Upon restart of Cassandra (and chown -R cassandra:cassandra /var/lib/cassandra) 0.7, everything appeared fine – except it had no idea where our Keyspace was – but did give an error message like :
“DatabaseDescriptor.java (line 439) Found table data in data directories. Consider using JMX to call org.apache.cassandra.service.StorageService.loadSchemaFromYaml().” in /var/log/cassandra/system.log
Rummaging through the online docs showed that we’d need fire up a “jconsole” thing to fix it. Unfortunately it running on a remote server, so this wasn’t so easy. The easiest solution seemed to be to download Cassandra locally, copy the remote server’s storage-conf.xml file locally and then run the included ‘bin/config-convertor’ –
bin/config-converter conf/storage-conf.xml conf/cassandra.yaml
This YAML file could then be copied to the remote server (/etc/cassandra/cassandra.yaml); then restart the Cassandra service, and you’re ready to connect via jconsole and perform the ‘migration’ to your pre-existing schema…

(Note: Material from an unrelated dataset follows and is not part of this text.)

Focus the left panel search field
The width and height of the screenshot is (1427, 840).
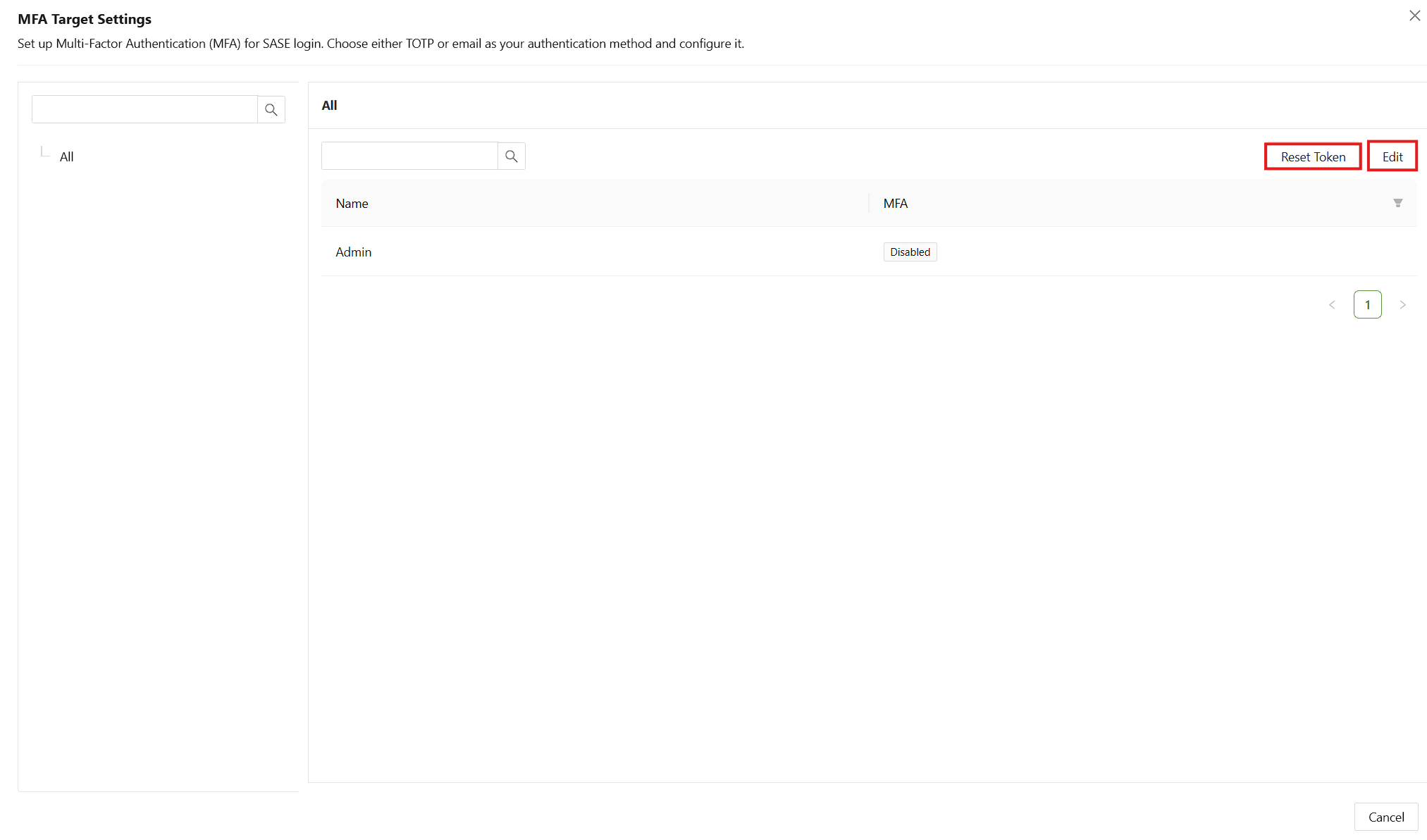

ssh -L 8080:localhost:8080 user@remote.server
<<start jconsole, and point at localhost:8080; no authentication required>>
And click :
MBeans -> org.apache.cassandra.db -> StorageService -> Operations -> loadSchemaFromYaml
Once this was done, we found that running ‘show keyspaces‘ from within the ‘cassandra-cli’ client showed what we needed (our well named ‘Keyspace1’).
Then we just needed to upgrade our pycassa version so the client connected properly, and everything started to work….
Thanks, we’re looking at upgrading from 0.6 to 0.7 in the near future, and this undoubtedly will save some time. Cheers
There is easier way to import scheme, just run this on server
./schematool localhost 8080 import
No need for ssh tunnel / jconsole, etc.